On Wednesday, CNN pundit Hilary Rosen noted that Mitt Romney claims to rely on his wife for guidance on women and economic issues, which Rosen argued is odd, since Ann Romney has "never really dealt with the kinds of economic issues that a majority of the women in this country are facing." As you probably noticed, this led Republicans to say Democrats are "attacking" moms, and it led many in the media to suggest "both sides" are engaged in a "war on women."
The Romney campaign, in particular, tried to exploit the CNN pundit's observation in all sorts of creative ways, most notably pushing the line, "All moms are working moms." Take a moment, however, to compare that sentiment to the line Romney pushed in January, as was first reported yesterday on MSNBC's "Up With Chris Hayes."

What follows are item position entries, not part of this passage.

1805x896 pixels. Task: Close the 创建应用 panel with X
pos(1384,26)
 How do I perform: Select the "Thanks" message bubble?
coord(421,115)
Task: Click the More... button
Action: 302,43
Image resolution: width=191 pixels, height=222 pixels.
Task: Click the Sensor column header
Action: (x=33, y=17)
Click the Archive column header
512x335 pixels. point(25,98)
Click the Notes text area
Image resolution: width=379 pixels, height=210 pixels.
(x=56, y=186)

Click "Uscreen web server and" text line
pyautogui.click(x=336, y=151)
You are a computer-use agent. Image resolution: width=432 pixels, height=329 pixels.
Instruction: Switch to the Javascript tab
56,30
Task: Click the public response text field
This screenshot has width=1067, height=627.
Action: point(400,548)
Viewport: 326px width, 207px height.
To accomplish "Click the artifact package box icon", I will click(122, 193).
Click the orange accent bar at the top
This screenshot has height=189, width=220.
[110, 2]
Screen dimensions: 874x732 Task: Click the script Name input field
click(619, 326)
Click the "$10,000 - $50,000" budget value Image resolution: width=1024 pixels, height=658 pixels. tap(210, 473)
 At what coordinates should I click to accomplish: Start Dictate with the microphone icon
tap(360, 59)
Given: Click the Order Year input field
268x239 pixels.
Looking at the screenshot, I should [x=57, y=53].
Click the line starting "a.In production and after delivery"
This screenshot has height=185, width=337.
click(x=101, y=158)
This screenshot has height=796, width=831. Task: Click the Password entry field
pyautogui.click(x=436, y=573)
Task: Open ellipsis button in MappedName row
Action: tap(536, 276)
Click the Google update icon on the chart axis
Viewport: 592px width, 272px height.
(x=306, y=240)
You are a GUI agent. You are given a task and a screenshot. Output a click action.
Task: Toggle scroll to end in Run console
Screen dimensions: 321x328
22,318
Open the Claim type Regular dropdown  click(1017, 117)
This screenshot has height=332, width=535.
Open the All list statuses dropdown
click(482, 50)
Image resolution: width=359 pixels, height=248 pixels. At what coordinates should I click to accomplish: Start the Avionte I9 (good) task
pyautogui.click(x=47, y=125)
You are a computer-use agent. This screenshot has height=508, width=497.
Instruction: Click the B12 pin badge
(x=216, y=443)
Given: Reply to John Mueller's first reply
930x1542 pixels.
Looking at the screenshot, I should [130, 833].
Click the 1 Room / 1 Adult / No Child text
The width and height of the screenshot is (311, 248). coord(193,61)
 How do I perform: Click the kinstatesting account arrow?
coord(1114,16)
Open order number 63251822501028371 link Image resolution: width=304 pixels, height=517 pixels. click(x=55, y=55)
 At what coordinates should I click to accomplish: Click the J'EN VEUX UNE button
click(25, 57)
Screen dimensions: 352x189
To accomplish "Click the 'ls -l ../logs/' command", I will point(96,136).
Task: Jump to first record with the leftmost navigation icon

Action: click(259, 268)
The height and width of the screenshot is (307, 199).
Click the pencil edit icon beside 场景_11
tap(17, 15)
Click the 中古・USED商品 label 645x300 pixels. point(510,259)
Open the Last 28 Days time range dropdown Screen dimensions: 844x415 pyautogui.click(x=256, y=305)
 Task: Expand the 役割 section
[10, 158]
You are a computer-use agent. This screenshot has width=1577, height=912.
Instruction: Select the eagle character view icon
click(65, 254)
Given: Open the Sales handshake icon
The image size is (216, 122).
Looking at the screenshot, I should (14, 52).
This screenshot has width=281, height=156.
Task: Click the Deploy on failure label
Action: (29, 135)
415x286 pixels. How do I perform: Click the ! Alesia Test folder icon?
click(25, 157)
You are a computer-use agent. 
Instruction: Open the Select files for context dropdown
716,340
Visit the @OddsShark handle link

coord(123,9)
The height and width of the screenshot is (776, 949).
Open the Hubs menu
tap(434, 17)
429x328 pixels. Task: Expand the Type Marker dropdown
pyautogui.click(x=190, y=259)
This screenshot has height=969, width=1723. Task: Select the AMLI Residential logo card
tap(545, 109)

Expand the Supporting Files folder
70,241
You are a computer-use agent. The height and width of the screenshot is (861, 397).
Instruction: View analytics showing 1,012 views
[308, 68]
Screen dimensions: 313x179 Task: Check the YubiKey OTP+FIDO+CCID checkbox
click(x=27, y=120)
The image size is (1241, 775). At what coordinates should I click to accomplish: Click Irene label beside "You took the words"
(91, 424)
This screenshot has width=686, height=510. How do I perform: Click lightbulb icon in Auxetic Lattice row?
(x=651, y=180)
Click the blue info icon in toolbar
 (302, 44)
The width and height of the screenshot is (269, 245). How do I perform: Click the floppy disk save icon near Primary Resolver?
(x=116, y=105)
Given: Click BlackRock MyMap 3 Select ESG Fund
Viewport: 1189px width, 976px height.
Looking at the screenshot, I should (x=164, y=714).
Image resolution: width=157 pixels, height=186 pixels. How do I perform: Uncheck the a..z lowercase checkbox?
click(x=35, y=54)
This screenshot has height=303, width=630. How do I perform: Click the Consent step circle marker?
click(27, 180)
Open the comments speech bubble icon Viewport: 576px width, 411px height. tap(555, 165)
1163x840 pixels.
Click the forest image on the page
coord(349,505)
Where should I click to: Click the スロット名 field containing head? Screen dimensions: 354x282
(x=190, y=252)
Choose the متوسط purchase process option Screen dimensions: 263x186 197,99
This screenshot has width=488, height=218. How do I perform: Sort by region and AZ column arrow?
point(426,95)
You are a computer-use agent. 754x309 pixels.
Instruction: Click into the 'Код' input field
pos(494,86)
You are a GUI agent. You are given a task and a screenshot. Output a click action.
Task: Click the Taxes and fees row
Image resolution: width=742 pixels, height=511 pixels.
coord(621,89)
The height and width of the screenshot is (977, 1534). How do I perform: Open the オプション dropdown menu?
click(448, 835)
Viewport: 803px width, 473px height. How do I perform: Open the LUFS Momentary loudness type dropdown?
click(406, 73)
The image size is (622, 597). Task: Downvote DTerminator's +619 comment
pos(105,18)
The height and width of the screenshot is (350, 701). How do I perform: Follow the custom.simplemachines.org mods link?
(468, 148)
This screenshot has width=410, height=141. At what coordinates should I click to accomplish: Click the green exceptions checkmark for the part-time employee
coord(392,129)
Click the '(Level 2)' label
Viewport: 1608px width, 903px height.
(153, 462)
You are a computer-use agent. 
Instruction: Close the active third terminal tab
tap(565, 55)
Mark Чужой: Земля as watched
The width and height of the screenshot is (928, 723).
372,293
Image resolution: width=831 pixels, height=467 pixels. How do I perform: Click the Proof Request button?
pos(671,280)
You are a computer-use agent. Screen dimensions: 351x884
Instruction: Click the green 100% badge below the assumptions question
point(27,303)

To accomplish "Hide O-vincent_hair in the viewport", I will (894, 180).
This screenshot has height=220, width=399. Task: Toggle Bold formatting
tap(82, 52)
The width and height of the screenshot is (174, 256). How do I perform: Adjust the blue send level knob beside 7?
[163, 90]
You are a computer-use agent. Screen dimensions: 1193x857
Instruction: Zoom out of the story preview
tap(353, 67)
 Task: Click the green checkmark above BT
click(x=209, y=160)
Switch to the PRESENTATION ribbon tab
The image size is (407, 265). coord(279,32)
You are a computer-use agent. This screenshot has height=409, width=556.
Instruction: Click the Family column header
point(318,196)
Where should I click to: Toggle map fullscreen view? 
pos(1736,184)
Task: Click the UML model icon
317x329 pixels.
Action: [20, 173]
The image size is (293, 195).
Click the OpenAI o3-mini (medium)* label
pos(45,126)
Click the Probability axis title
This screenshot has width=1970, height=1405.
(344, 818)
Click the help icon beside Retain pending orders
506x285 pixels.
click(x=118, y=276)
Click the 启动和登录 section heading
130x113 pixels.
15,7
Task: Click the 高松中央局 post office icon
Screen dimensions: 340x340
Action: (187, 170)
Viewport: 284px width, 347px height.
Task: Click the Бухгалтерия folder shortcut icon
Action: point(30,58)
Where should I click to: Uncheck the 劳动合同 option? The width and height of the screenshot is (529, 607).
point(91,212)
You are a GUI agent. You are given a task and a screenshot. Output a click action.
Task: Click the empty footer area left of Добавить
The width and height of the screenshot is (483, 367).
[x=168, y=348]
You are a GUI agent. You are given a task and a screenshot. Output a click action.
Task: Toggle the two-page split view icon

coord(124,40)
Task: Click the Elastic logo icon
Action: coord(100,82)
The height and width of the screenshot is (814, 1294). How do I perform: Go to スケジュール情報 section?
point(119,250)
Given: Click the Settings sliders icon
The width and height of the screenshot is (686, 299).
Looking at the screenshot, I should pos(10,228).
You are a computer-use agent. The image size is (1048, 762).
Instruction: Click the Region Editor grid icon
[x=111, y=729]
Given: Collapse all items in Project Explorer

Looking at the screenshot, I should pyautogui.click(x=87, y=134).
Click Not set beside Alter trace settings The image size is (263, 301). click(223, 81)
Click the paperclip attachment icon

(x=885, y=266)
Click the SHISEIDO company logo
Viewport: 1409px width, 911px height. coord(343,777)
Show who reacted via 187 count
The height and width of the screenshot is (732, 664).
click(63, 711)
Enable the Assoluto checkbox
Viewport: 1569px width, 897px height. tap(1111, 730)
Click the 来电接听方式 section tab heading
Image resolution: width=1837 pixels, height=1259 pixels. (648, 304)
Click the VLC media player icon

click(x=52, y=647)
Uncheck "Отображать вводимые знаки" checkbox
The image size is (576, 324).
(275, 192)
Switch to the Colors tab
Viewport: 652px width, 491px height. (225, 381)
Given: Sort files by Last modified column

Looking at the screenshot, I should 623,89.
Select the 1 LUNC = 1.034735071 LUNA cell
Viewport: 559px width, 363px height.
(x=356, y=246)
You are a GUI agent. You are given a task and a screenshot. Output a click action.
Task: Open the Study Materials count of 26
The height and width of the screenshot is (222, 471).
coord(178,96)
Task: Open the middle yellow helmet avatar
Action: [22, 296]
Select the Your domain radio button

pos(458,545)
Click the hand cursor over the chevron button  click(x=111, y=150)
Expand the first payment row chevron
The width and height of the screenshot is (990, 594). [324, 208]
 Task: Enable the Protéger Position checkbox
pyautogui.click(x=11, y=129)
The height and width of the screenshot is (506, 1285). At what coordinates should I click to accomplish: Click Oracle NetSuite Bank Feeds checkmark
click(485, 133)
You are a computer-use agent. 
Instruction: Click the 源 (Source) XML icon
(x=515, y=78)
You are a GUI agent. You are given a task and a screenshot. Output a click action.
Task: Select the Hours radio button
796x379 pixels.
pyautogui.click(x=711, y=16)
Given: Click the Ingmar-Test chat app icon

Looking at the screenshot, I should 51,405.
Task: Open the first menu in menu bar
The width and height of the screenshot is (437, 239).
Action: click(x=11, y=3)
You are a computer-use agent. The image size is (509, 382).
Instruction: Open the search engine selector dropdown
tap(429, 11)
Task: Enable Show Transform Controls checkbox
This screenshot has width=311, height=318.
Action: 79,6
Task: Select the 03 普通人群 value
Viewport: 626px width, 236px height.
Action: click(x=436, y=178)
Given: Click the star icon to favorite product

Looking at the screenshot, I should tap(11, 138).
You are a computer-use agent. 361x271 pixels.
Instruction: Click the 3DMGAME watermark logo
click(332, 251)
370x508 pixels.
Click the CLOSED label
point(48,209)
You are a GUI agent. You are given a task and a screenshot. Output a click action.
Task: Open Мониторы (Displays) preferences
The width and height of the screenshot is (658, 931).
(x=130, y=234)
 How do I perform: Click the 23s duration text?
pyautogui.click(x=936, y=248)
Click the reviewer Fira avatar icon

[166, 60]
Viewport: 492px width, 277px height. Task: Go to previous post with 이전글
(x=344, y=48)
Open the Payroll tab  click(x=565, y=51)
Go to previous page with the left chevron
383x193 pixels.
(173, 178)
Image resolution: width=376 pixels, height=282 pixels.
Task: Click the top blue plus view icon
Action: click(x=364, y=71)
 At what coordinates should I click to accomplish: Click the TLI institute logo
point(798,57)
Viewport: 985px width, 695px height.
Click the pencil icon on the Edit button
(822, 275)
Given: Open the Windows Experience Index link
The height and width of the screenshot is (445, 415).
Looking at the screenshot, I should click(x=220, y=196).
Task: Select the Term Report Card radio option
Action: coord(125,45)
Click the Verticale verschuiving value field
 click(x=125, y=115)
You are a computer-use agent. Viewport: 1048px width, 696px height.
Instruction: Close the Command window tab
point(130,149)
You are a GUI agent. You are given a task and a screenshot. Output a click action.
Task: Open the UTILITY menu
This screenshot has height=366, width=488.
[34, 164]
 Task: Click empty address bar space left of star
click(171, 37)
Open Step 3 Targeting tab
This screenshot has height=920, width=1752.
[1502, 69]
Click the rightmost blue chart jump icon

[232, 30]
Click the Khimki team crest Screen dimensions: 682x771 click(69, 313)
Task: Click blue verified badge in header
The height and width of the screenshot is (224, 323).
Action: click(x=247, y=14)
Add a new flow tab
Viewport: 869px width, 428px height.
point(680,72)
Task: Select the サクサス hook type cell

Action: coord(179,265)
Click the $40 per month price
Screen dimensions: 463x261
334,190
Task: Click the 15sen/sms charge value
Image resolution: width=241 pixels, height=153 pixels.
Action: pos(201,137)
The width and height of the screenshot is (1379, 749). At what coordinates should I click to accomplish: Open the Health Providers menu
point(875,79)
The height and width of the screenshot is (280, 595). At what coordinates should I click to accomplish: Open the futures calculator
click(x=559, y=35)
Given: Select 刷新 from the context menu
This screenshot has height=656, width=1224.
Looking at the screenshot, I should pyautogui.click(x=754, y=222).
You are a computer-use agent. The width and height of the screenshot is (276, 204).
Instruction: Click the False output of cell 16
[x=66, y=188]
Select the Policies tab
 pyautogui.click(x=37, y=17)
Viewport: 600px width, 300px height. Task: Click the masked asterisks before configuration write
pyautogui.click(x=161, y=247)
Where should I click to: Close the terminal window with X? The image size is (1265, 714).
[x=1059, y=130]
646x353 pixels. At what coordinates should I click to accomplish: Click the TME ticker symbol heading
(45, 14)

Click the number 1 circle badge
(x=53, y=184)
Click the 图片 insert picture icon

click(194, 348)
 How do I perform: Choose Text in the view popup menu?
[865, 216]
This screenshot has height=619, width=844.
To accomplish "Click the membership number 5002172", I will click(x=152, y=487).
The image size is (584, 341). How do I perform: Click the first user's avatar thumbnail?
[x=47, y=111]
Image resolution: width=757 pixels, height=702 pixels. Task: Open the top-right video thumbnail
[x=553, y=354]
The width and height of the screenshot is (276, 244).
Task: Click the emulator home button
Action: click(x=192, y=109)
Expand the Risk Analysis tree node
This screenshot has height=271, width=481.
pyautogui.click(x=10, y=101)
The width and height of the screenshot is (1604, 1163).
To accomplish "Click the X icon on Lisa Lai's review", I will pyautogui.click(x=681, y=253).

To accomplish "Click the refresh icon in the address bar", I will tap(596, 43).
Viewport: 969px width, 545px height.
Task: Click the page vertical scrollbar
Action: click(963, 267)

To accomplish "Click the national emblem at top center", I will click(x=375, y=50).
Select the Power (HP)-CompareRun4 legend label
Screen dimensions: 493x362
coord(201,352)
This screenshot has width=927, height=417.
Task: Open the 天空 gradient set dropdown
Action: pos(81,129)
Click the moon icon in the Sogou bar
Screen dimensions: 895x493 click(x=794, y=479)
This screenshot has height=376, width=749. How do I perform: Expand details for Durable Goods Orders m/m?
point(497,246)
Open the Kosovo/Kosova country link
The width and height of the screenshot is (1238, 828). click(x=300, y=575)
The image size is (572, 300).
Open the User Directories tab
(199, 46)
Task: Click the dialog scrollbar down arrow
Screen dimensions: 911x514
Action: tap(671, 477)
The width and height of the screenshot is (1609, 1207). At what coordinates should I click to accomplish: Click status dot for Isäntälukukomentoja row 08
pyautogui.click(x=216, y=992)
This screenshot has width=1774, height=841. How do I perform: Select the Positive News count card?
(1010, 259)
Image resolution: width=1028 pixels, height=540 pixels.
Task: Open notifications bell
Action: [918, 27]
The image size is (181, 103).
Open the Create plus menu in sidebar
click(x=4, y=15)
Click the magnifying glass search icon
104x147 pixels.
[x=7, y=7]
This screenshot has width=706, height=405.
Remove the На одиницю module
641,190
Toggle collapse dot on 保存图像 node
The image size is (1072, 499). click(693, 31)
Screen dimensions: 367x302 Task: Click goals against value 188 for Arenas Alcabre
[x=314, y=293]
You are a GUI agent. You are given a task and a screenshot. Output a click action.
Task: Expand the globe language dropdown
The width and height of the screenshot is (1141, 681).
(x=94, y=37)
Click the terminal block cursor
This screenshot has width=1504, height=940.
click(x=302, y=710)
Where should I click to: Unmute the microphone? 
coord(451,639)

For those who can't watch clips on line, the former governor was reflecting on his Massachusetts policy, forcing women on welfare to meet a mandatory work requirement. He told a New Hampshire audience, "I said, for instance, that even if you have a child 2 years of age, you need to go to work. And people said, 'Well that's heartless.' And I said, 'No, no, I'm willing to spend more giving day care to allow those parents to go back to work. It'll cost the state more providing that daycare, but I want the individuals to have the dignity of work.'"
It's hard to overstate the extent to which this contradicts the Romney campaign's line from last week. Romney argues in this video that a woman caring for a two year old isn't really "working," and should find a job outside the home in order to have some "dignity."
So, if you're Ann Romney, being a stay-at-home mom counts as "work." If you're a low-income mother struggling to get by, being a stay-at-home mom is undignified and doesn't count as "work."
When Mitt Romney told the NRA last week, "I happen to believe that all moms are working moms," we apparently missed the asterisk that read, "Unless you're poor, in which case, those moms should get real jobs."
Here are a few questions for the political world to ponder: why should Hilary Rosen's observation generate a national controversy, while Romney's policy positions go overlooked? Or put another way, which of the two statements is more insulting to moms? Which of the two is more condescending?
Why does Romney believe moms with private-equity riches are dignified and should have a choice about working outside the home, while moms who need public assistance lack dignity and should have no choice?
Or more to the point, why will Romney and Republicans continue to say "all moms are working moms" without the fear that voters will laugh in their face?